** Excerpt provided follows **
The Psychedelic Tourist
2.19.2004
 
Psychiatrists, politicians, tyrants are forever assuring us that the wandering life is an aberrant form of behaviour: a neurosis; a form of unfulfilled sexual longing; a sickness which, in the interests of civilisation, must be suppressed.
Nazi propagandists claimed that gipsies and Jews - peoples with wandering in their genes - could find no place in a stable Reich.
Yet, in the East, they still preserve the once universal concept: that wandering re-establishes the original harmony which once existed between man and the universe.
-from The Songlines, written by Bruce Chatwin

It's an interesting idea! Chatwin spends much of 'The Songlines' discussing the idea of a wandering life and going so far as describing the settled life as the downfall of man. Man, he claims, must keep moving, or fall prey to a doomed life. There is, inherently, in us an urge to wander, to explore, to walk. Movement keeps us sane, it keeps us grounded, understanding of our place in the world.
** End of Excerpt provided **
- _Problem details_: Continue the blog post on Chatwin and the wandering life from the point where it stops. The records play no part in this.
** Provided data follows **
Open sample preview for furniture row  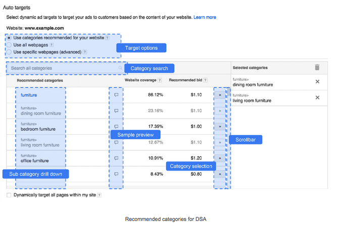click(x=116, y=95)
** End of Provided data **
** Provided data follows **
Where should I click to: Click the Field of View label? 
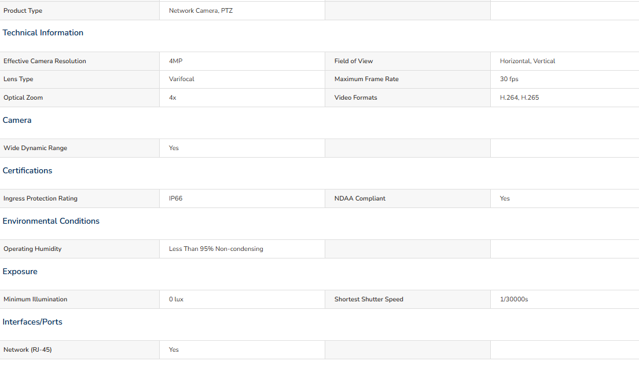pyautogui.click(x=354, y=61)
** End of Provided data **
- _Task result_:
I agree with this sentiment. I myself feel the urge to move, to travel and explore new places. It doesn't have to be exotic. I don't necessarily need to travel to far-away places to stay sane, although those trips definitely create a lightness in my heart, a feeling of invigoration. No, to stay sane, I just have to keep the scenery a little different. Change is good, moving change is better. To keep myself together, I just need to walk outside, take a new path, see the world unfold in front of my eyes in a new way. Look at something previously unseen.

It's the walls of our comfortable living that drain the life from the soul. Being inside a concrete bunker, with the artificial fluorescent lighting and re-purified vented air, is the downfall of man.